» Supplied data:
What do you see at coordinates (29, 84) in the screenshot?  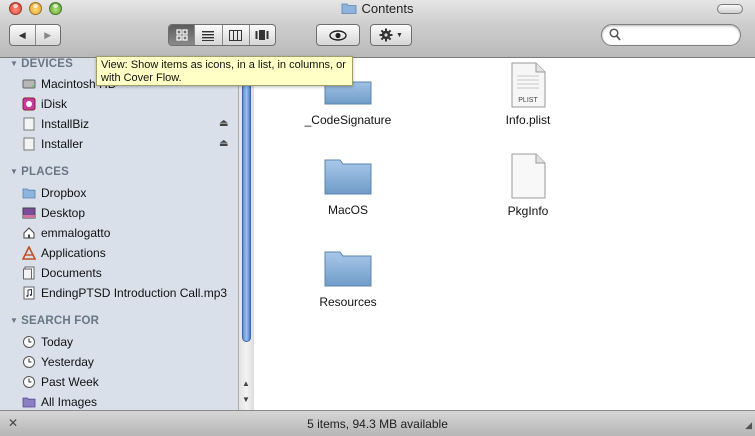 I see `hard-drive-icon` at bounding box center [29, 84].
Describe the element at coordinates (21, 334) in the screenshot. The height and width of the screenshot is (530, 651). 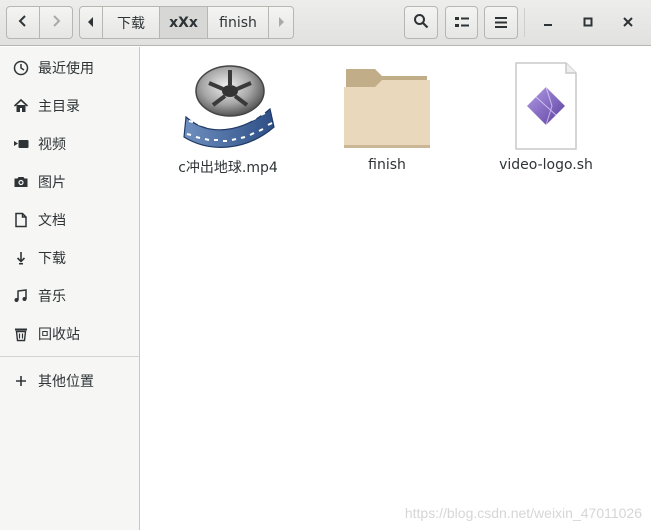
I see `trash-icon` at that location.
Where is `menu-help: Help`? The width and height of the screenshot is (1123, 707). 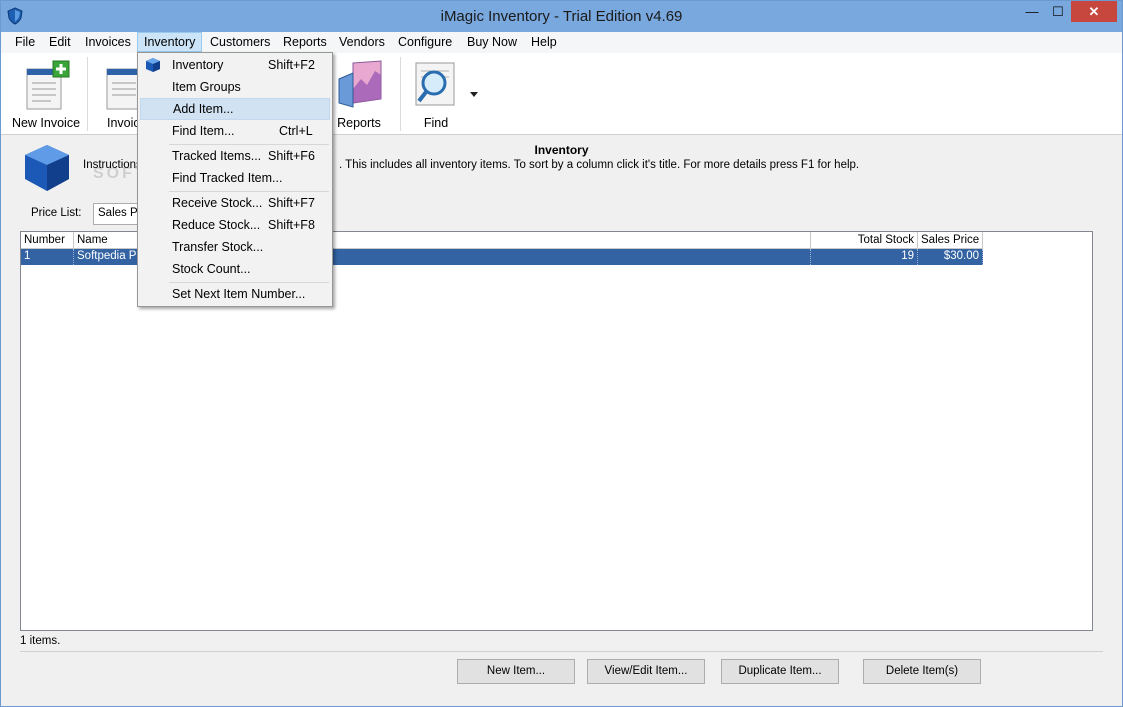 menu-help: Help is located at coordinates (544, 42).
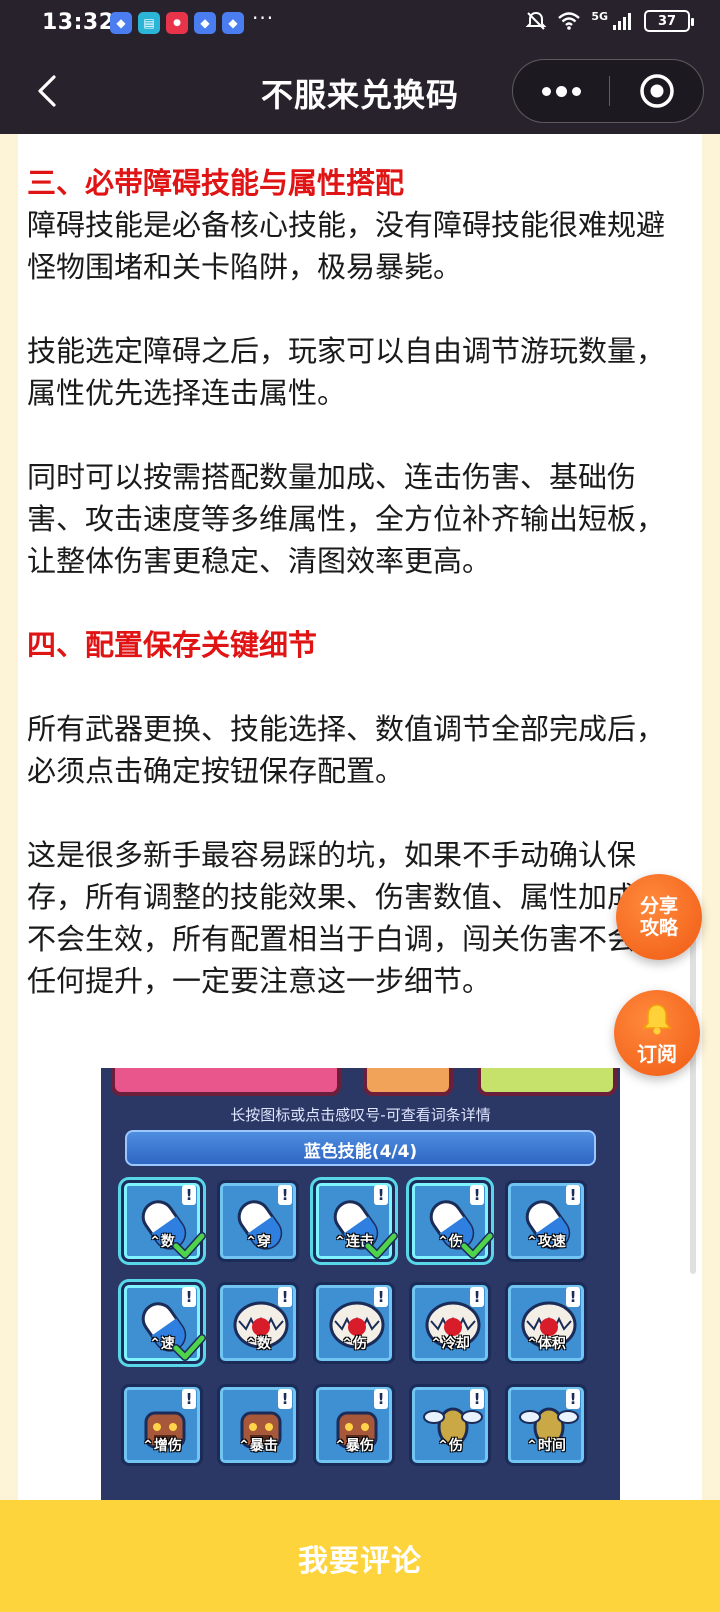 This screenshot has width=720, height=1612. What do you see at coordinates (693, 1094) in the screenshot?
I see `scrollbar` at bounding box center [693, 1094].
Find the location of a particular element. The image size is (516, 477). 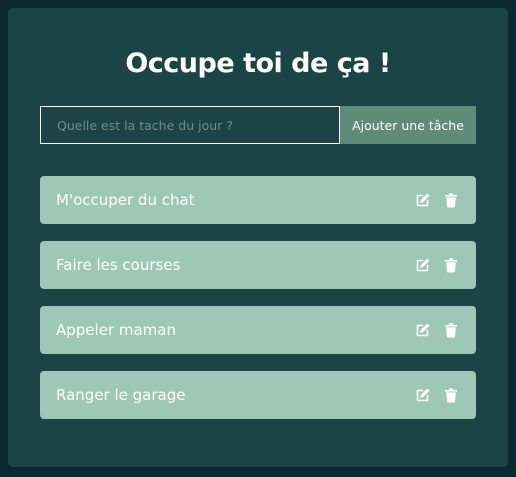

task-input is located at coordinates (190, 125).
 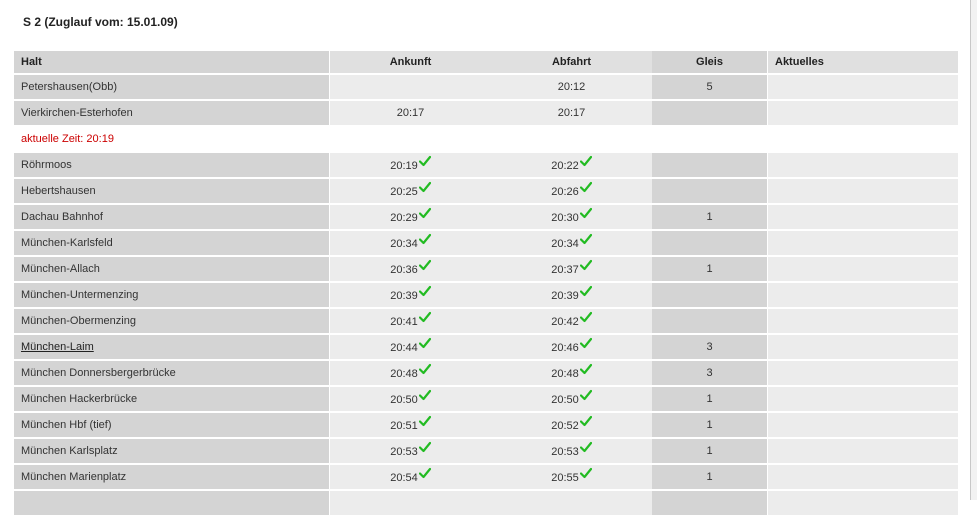 I want to click on cell-abfahrt: 20:34, so click(x=572, y=244).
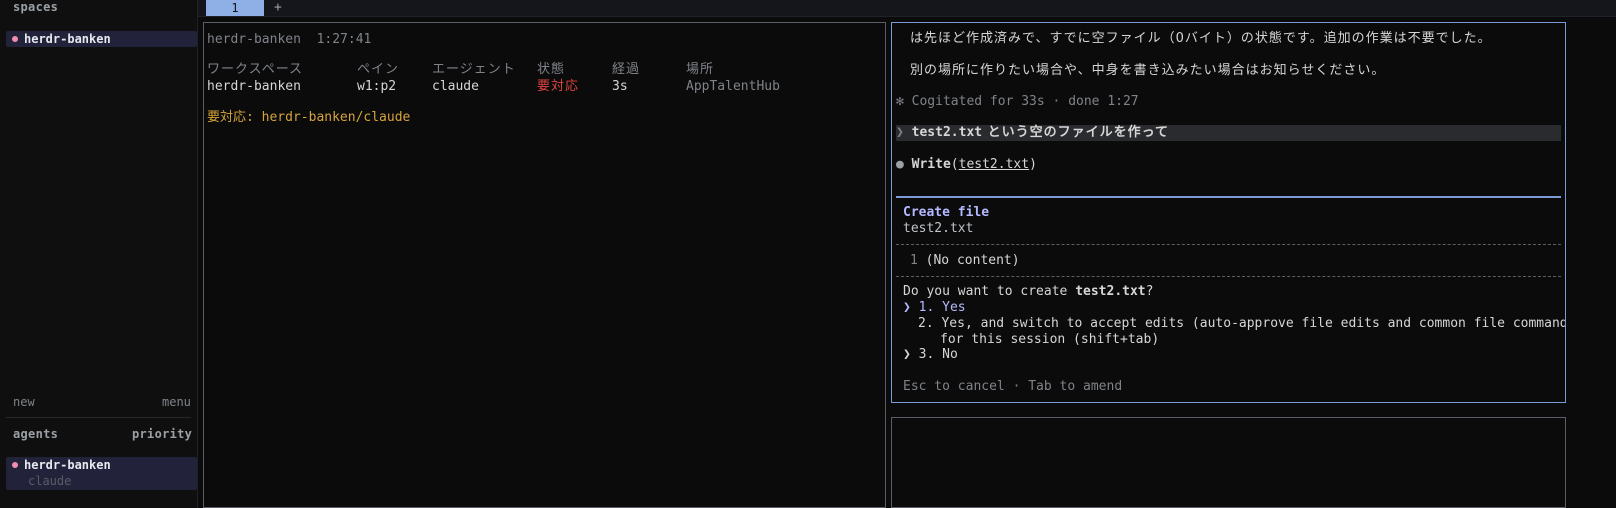 The width and height of the screenshot is (1616, 508). I want to click on file-preview-line: 1 (No content), so click(965, 261).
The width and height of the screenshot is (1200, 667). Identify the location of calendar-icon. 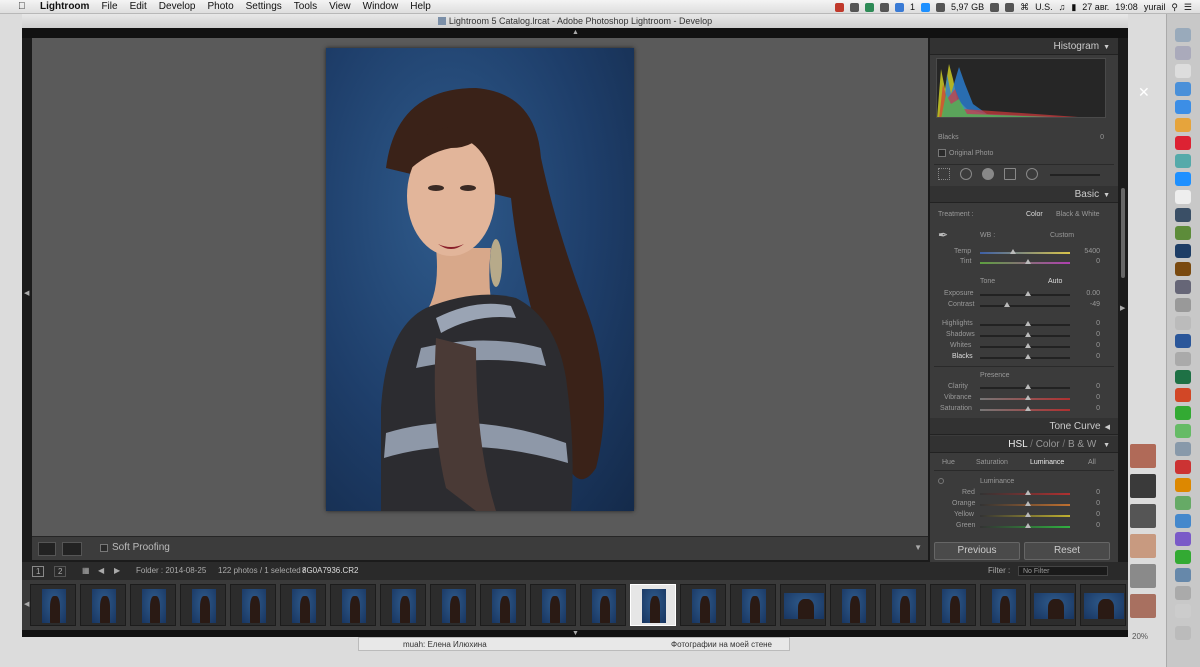
(1183, 197).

» Your goal: Convert the lines above, starting with the line that contains "I want to click on cell-abfahrt: 20:34, so" and going on through the last line, into a JSON list of strings with one string per line. Omit blank lines and leave the pictures out.

» Answer box:
[
  "  I want to click on cell-abfahrt: 20:34, so click(x=572, y=244).",
  " The width and height of the screenshot is (1616, 508). I want to click on file-preview-line: 1 (No content), so click(965, 261).",
  "The width and height of the screenshot is (1200, 667). Identify the location of calendar-icon. ",
  "(1183, 197)."
]